[ロンドン/チューリヒ 10日 ロイター] – Demand for the dollar increased in the currency derivatives market on Monday, reaching the highest level since mid-December last year. The fall in US bank stocks the day before led to investor risk aversion.
The exchange on a euro/dollar basis (three months) temporarily fell 17 basis points (bp), its biggest negative since December 14. Minus 14 recently.
In European stock markets, major banks fell in line with US banks, with the bank stock index expected to fall for the biggest one-day decline since June last year.
The STOXX bank index also fell 4.2%, its biggest drop since early June.
Credit Suisse hit a new all-time low. UBS fell 4.7%.
Most major banks fell, with HSBC down 4.5% and Deutsche Bank down 7.9%.
Money is pouring into the bond market looking for a safe haven.
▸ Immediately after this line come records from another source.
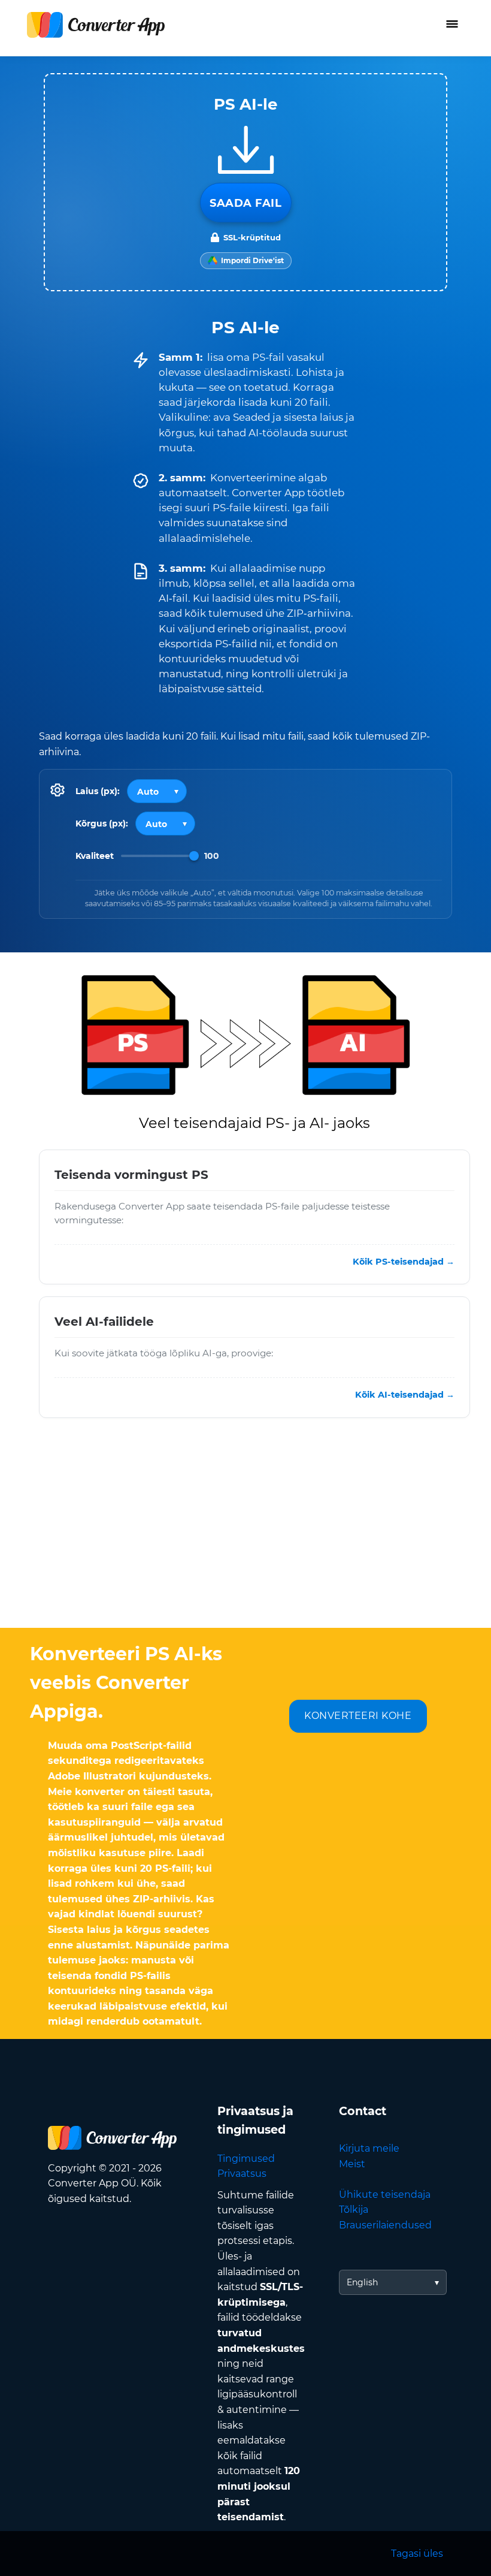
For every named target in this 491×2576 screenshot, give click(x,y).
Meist (352, 2164)
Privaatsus (241, 2173)
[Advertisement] (245, 1532)
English (362, 2282)
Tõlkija (353, 2209)
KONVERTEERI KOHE (357, 1715)
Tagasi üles (417, 2553)
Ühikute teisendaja (385, 2194)
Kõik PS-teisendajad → (403, 1261)
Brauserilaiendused (385, 2225)
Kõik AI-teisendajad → (404, 1394)
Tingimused (246, 2158)
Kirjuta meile (369, 2148)
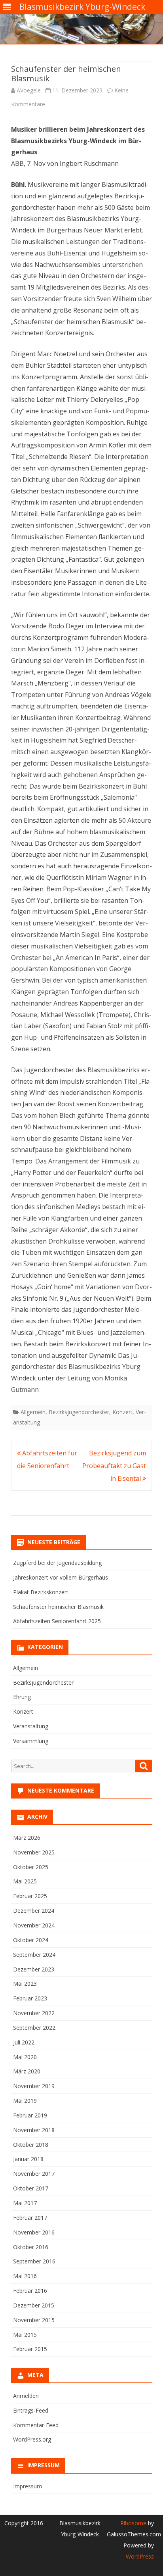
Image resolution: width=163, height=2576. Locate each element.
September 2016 (34, 2261)
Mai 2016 (25, 2276)
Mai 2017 (25, 2203)
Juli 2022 (23, 2042)
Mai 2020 (25, 2057)
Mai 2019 (25, 2100)
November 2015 (34, 2320)
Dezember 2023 (33, 1969)
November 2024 (34, 1925)
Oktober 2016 (30, 2247)
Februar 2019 (30, 2115)
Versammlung (30, 1741)
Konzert (122, 1412)
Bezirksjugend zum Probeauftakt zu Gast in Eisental (114, 1466)
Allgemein (33, 1412)
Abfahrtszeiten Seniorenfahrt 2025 (57, 1621)
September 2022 (34, 2027)
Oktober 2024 (30, 1940)
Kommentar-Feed (36, 2425)
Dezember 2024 (33, 1910)
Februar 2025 (30, 1896)
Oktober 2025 (30, 1867)
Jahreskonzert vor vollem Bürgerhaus (60, 1577)
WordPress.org (32, 2439)
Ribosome (133, 2523)
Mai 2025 (25, 1881)
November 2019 (34, 2086)
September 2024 (34, 1954)
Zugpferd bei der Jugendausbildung (57, 1562)
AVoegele (29, 90)
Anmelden (26, 2395)
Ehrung (22, 1697)
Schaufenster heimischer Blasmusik (58, 1606)
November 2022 (34, 2013)
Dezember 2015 (33, 2305)
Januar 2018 (28, 2159)
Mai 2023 (25, 1983)
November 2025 (34, 1852)
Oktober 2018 (30, 2144)
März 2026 (26, 1837)
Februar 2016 (30, 2290)
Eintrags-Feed (30, 2410)
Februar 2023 (30, 1998)
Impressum (27, 2486)
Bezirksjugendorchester (79, 1412)
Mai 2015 (25, 2334)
Germany’s two-year bund yield fell 14 basis points to 3.14%. Yields on two-year US Treasuries fell 7 basis points to 4.83%.
In the US stock market on the 9th, the stock price of the US financial holding company SVB Financial Group plunged more than 62%. It came after it announced a $1.75 billion stock sale the day before to shore up its balance sheet and shed dwindling deposits from cash-strapped startups.
“Do SVB Financial’s problems apply to big banks, and if so, to what extent?
“Monetary and fiscal policies are moving from highly accommodative policies to tighter policies, and you will see these scenes along the way,” said James Athey, investment director at abrdn in London.